_Document segment_
VecRot = np.matmul(Xmat,Vec)
print(VecRot)
[[0.]
[1.]]
Now let’s dip into the \(np.linalg\) methods, namely \(np.linalg.norm()\) which calculates the modulus(or norm) of a vector
np.linalg.norm(array)
print('Vector modulus = {}'.format(np.linalg.norm(Vec)))
print('Rotated vector modulus = {}'.format(np.linalg.norm(VecRot)))
Vector modulus = 1.0
Rotated vector modulus = 1.0
We can see that numpy provides a vast array of methods and functionality to work with the mathematical ideas associated with linear algebra(matrices, vectors, their operations and properties)
Three-Dimesional Numpy Arrays#
A less common use, but still an interesting study, is for 3-dimensional arrays.
obj = [ [ [1,0,0] , [0,-1,0] , [0,0,1] ] , [ [1,3,2] , [3,2,1] , [2,1,3] ] ]
mat = np.array(obj,int)
print(mat)
[[[ 1 0 0]
[ 0 -1 0]
[ 0 0 1]]
[[ 1 3 2]
[ 3 2 1]
[ 2 1 3]]]
print(mat.shape) # 2 elements in the first nest, 3 elements in the second nest, 3 elements in the third nest
(2, 3, 3)
print(mat.size) # Multiply the elements of mat.shape
18
print(mat.ndim) #Number of nests
3

_Extracted information_

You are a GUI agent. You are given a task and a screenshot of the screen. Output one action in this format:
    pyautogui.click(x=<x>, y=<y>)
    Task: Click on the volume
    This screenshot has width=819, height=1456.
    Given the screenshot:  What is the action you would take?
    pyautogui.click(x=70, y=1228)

_Stated task_
Write out the numpy excerpt from "VecRot = np.matmul(Xmat,Vec)" to "np.linalg.norm(array)", substituting "magnitude" for "modulus".

_Written solution_
VecRot = np.matmul(Xmat,Vec)
print(VecRot)
[[0.]
[1.]]
Now let’s dip into the \(np.linalg\) methods, namely \(np.linalg.norm()\) which calculates the magnitude(or norm) of a vector
np.linalg.norm(array)